El ministro-presidente Lvov, según el informe de la edición vespertina de «Birzhevye Védomosti»{141} del 21 de abril, dijo literalmente lo siguiente:

«Hasta ahora, el Gobierno Provisional ha contado con el apoyo invariable del órgano dirigente del Soviet de Diputados Obreros y Soldados. En las dos últimas semanas, estas relaciones han cambiado. El Gobierno Provisional ha sido puesto bajo sospecha. En tales condiciones, no tiene ninguna posibilidad de gobernar el Estado, ya que en una atmósfera de desconfianza y descontento es difícil hacer algo. En tales condiciones, lo mejor sería que el Gobierno Provisional se retirara. Es demasiado consciente de la responsabilidad que recae sobre él ante la patria y, en aras de su bien, está dispuesto a dimitir ahora mismo, si fuera necesario».

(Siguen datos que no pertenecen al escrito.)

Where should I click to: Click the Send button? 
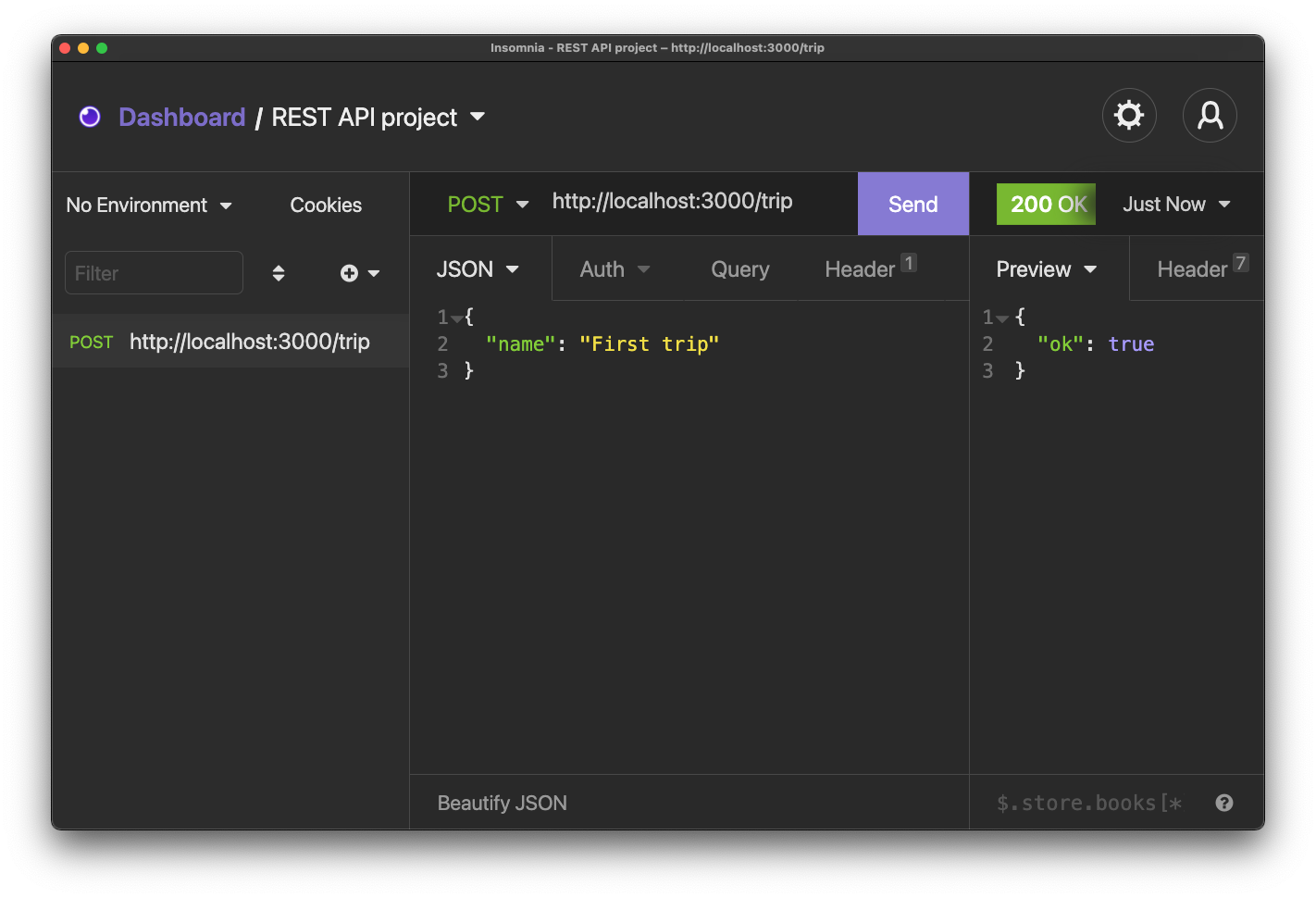(913, 205)
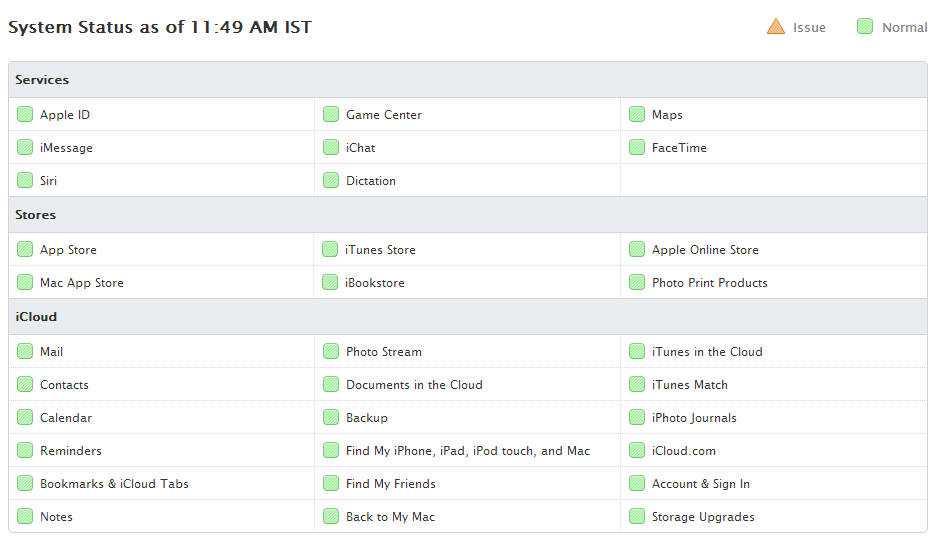Click the Services section header
Screen dimensions: 945x553
[x=42, y=80]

¿Acaso no está claro esto? ¿Acaso se puede no comprender por qué nuestro Comité Central, después de semejante discurso, proponía sondear a la población?

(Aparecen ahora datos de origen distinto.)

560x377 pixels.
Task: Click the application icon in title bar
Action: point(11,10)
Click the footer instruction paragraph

¿A qué vienen la «guerra civil», la «instigación», la «demagogia» y otras palabras terribles, si el ministro-presidente declara su disposición a «dimitir»??? si reconoce al Soviet de Diputados Obreros y Soldados como «órgano dirigente»???

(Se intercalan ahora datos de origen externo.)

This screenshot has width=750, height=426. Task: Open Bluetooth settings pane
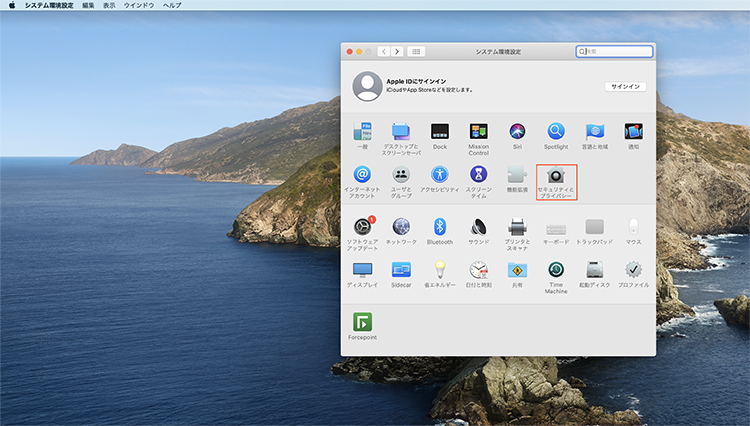(x=440, y=227)
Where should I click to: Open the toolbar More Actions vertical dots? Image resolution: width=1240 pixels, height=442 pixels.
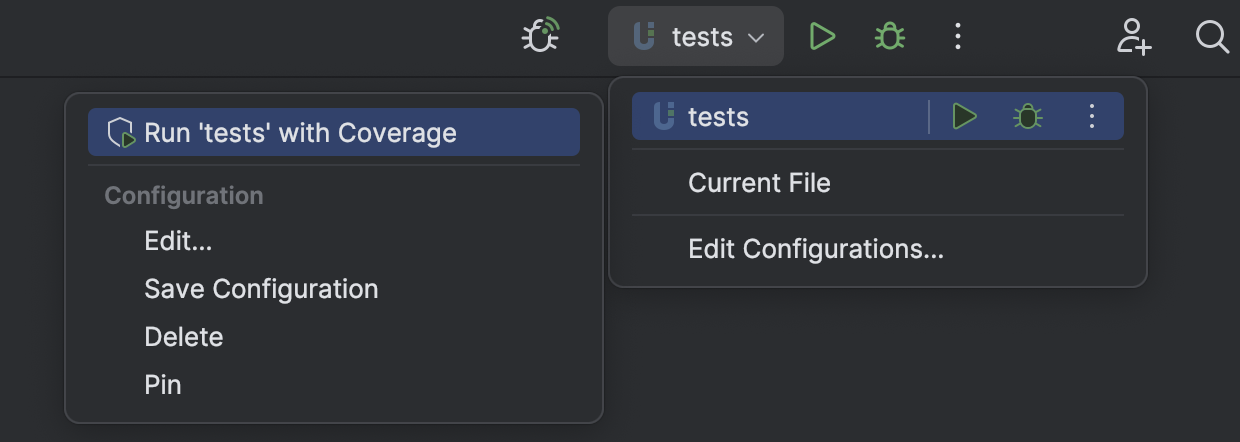coord(957,37)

Una de dos: o «Rabóchaya Gazeta» supone que Lvov, con tales o parecidas declaraciones, engaña al pueblo —entonces debería llamar no a la confianza y al apoyo, sino a la desconfianza y a la negativa de apoyo—. O bien «Rabóchaya Gazeta» supone que Lvov está realmente «dispuesto a irse», —entonces, ¿a qué viene el clamor sobre la guerra civil?

Si «Rabóchaya Gazeta» comprende correctamente la situación, comprende que los capitalistas, con gritos sobre la guerra civil, encubren su deseo de frustrar por la violencia la voluntad de la mayoría, entonces, ¿a qué vienen todos los gritos de este periódico?

Lvov tiene derecho a proponer al Soviet que apruebe y acepte su política, la de Lvov. Nuestro partido tiene derecho a proponer al Soviet que apruebe y acepte nuestra política proletaria. Hablar de «instigación», etc., significa poner de manifiesto una total incomprensión del asunto o rebajarse precisamente a la demagogia más baja. Tenemos derecho a luchar y lucharemos por la influencia y por la mayoría en el Soviet y en los Soviets. Y repetimos:

«Sólo entonces estaremos por el paso del poder a manos de los proletarios y semiproletarios, cuando los Soviets de diputados obreros y soldados se pongan del lado de nuestra política y quieran tomar este poder en sus manos»[52].

Escrito el 22 de abril (5 de mayo) de 1917.

Publicado el 6 de mayo (23 de abril) de 1917 en el periódico «Pravda» n.º 39.

Se publica según el texto del periódico.